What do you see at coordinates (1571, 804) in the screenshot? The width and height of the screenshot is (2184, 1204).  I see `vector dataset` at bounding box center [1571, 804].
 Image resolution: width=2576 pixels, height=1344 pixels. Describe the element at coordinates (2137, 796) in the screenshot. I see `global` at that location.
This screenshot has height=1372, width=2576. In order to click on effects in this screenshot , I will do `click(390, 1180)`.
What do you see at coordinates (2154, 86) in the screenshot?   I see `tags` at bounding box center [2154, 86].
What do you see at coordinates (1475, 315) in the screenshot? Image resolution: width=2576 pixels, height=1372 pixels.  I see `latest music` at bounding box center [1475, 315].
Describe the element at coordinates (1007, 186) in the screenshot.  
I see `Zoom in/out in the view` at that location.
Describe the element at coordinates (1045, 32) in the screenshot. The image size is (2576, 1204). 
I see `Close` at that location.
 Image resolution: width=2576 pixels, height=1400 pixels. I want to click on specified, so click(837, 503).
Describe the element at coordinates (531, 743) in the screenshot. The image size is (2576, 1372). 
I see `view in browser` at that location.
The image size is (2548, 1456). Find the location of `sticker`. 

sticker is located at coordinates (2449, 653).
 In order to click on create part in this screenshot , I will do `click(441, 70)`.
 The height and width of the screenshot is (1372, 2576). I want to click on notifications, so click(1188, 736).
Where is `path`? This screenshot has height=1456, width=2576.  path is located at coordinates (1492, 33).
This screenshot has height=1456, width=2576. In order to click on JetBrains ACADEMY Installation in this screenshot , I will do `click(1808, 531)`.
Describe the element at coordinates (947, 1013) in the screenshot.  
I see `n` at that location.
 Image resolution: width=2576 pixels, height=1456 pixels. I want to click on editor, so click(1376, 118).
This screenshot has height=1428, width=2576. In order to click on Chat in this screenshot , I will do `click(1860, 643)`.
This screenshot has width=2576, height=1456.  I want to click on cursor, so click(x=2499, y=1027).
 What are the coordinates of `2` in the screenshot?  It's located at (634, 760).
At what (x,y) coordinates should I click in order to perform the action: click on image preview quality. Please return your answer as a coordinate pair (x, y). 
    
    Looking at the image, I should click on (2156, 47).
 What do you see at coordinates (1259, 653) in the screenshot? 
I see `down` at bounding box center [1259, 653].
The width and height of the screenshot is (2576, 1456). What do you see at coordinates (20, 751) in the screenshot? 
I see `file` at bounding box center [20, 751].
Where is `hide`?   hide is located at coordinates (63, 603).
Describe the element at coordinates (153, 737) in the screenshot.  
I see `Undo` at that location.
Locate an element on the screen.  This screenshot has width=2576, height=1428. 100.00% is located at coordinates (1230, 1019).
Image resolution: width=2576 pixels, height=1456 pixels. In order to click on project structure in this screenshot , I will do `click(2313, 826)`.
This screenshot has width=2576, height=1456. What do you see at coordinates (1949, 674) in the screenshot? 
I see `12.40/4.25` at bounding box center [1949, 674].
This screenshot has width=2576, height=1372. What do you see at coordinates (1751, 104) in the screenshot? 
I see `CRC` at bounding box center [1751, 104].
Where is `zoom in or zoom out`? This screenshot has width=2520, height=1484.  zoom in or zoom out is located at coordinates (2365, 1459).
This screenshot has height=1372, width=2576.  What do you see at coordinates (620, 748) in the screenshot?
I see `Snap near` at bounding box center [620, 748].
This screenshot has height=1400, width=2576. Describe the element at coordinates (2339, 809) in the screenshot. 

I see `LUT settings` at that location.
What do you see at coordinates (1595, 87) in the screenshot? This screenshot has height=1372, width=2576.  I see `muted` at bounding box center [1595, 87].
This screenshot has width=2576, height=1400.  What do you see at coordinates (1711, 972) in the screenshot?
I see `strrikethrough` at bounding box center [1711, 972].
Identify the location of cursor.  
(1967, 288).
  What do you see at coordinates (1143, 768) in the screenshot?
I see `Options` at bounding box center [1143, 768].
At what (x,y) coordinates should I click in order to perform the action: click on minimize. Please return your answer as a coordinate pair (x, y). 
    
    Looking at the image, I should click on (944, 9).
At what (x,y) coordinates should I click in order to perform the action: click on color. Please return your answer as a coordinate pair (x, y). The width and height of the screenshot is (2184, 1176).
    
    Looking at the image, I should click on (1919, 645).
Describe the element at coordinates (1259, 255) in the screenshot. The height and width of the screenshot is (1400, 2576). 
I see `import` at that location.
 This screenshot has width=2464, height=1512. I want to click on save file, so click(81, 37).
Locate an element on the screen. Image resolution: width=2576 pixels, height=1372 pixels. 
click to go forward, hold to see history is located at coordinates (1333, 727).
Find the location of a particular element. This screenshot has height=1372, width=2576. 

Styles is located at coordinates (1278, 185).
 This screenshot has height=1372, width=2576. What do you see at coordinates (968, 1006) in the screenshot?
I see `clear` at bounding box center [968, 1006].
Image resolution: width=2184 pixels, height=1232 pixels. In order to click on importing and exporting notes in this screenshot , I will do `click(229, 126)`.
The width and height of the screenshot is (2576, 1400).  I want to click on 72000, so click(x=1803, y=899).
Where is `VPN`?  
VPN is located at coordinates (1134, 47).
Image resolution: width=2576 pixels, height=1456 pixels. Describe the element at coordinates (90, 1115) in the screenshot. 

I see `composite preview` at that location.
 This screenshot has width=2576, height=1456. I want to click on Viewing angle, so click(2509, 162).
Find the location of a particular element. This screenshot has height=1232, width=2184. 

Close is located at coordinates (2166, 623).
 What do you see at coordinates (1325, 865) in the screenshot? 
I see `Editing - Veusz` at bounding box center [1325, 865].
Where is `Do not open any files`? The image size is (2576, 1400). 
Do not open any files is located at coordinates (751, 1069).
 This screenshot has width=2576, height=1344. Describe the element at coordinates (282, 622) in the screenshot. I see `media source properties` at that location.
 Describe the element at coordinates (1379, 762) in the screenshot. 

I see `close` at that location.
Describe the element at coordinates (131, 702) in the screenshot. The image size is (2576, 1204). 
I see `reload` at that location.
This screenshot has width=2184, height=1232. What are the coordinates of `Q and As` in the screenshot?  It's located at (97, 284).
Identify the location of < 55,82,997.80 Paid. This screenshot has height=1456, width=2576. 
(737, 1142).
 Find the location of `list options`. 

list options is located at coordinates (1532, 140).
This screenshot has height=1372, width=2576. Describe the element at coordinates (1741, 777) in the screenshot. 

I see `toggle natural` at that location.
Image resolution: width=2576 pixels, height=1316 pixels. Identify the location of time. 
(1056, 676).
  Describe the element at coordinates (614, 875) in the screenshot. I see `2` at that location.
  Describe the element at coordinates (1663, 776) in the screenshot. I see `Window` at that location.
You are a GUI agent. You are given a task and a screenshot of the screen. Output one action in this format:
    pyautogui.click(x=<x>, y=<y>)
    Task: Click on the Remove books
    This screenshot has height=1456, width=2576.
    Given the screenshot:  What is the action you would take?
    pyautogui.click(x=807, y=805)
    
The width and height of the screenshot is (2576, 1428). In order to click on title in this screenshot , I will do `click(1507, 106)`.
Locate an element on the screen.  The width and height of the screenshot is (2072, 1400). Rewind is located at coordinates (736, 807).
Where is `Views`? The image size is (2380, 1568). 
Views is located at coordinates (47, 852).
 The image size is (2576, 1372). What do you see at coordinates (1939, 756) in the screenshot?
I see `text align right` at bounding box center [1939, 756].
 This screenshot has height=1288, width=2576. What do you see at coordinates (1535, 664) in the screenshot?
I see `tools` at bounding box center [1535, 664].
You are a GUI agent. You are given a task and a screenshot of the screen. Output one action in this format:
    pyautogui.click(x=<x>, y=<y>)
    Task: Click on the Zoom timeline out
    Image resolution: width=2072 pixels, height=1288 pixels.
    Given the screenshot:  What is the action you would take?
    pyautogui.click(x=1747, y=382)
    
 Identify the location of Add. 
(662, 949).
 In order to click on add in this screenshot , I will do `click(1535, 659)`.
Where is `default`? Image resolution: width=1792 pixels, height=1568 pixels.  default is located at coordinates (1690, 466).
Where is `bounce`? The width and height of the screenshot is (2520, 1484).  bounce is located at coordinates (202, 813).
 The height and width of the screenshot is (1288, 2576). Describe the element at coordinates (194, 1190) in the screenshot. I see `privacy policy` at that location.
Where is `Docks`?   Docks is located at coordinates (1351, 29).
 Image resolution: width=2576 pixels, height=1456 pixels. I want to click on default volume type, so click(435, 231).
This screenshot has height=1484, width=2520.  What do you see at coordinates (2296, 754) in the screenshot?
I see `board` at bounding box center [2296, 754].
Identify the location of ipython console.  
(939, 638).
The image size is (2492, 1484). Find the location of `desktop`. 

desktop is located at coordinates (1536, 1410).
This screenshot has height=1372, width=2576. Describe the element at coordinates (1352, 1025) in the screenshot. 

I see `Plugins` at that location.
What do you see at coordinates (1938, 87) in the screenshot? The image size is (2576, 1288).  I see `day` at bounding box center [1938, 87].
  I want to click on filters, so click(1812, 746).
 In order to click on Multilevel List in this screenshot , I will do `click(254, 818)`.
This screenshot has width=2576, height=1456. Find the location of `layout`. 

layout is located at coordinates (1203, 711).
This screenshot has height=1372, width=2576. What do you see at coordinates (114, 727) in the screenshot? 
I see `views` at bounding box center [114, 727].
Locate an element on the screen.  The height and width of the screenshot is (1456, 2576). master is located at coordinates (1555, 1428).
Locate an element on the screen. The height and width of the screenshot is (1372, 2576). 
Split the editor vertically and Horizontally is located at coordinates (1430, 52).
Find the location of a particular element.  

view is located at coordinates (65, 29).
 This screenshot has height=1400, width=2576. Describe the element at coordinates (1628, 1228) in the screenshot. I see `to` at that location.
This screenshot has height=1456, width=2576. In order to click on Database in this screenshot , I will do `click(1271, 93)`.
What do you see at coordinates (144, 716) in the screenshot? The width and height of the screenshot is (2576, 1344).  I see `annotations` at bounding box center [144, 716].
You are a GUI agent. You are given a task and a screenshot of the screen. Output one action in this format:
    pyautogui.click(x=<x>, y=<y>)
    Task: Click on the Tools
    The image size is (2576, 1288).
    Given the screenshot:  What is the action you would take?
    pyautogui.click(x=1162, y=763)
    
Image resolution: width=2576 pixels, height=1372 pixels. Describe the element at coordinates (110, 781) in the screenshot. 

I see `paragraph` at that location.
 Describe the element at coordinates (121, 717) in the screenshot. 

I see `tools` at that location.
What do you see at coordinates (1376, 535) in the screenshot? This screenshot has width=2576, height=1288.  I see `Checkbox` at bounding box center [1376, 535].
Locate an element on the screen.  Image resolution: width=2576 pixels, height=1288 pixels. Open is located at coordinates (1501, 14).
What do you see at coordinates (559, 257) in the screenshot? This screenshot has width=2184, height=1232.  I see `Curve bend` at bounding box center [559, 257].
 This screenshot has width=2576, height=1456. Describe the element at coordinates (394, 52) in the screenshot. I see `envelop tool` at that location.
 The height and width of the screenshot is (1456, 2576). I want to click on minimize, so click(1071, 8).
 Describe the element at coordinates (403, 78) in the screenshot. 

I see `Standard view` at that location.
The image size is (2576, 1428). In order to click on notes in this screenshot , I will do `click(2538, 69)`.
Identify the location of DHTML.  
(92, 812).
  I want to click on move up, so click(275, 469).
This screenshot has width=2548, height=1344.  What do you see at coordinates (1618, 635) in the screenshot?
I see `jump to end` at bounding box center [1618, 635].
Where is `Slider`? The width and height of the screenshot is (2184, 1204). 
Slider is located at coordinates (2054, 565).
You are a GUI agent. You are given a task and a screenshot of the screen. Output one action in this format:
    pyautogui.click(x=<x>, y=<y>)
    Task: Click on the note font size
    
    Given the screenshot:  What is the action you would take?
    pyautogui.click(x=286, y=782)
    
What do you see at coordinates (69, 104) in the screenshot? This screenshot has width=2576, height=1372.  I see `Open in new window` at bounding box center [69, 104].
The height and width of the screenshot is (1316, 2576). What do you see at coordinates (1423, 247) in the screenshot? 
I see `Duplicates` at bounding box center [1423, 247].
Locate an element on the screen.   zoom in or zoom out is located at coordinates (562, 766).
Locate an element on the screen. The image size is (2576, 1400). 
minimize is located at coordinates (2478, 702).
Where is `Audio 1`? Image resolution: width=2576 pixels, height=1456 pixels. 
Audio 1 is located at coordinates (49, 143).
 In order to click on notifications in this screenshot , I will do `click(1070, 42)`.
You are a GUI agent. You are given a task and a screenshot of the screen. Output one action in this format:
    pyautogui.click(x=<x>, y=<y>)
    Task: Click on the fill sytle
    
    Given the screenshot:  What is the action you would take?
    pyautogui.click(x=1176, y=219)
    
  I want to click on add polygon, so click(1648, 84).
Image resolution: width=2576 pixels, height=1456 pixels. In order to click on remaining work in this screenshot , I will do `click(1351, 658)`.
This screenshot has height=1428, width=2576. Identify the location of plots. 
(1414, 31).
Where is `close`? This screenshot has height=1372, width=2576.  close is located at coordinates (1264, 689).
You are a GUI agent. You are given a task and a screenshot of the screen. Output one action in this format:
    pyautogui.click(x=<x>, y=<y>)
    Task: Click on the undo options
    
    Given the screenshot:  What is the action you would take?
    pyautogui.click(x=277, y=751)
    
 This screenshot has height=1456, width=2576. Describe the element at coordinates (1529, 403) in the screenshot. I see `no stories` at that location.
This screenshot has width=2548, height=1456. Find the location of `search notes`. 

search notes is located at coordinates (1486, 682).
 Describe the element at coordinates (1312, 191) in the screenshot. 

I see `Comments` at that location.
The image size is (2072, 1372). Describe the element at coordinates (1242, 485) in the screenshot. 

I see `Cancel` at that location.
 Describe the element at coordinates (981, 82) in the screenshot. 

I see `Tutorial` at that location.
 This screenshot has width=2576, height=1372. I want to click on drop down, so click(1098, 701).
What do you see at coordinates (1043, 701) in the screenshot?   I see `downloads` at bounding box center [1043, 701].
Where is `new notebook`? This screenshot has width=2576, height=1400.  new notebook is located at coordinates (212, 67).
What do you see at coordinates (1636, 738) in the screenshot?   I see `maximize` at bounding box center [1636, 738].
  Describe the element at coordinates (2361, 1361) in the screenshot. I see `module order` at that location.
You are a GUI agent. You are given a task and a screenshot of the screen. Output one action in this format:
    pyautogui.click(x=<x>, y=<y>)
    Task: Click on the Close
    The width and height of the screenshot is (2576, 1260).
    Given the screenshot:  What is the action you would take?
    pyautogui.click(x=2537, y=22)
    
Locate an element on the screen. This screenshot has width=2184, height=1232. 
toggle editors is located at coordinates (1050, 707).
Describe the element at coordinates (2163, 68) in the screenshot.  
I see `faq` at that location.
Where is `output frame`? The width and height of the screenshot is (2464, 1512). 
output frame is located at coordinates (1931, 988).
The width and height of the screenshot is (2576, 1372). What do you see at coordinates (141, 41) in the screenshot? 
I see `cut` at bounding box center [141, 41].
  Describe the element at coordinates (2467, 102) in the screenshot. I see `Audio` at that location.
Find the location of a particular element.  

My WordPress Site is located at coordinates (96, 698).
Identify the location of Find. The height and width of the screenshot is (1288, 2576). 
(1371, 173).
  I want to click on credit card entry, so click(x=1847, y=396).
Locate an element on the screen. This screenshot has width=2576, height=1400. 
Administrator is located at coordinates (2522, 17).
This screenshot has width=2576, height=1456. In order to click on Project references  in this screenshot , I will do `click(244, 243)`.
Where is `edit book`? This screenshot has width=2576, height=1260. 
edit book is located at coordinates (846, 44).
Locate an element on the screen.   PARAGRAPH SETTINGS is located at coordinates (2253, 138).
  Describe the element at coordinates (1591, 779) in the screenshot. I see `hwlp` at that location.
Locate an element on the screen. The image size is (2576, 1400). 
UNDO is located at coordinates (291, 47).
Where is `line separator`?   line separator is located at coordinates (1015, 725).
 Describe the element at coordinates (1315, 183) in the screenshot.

━━━━━━━━━━━━━━━━

» WRITTEN TASK
Convert the rows from the line containing "What do you see at coordinates (2154, 86)" through the line containing "Image resolution: width=2576 pixels, height=1400" into a numbered list, leaving out any blank lines.

» RESPONSE
1. What do you see at coordinates (2154, 86) in the screenshot?   I see `tags` at bounding box center [2154, 86].
2. What do you see at coordinates (1475, 315) in the screenshot? Image resolution: width=2576 pixels, height=1372 pixels.  I see `latest music` at bounding box center [1475, 315].
3. Describe the element at coordinates (1007, 186) in the screenshot.  
4. I see `Zoom in/out in the view` at that location.
5. Describe the element at coordinates (1045, 32) in the screenshot. The image size is (2576, 1204). 
6. I see `Close` at that location.
7.  Image resolution: width=2576 pixels, height=1400 pixels. I want to click on specified, so click(837, 503).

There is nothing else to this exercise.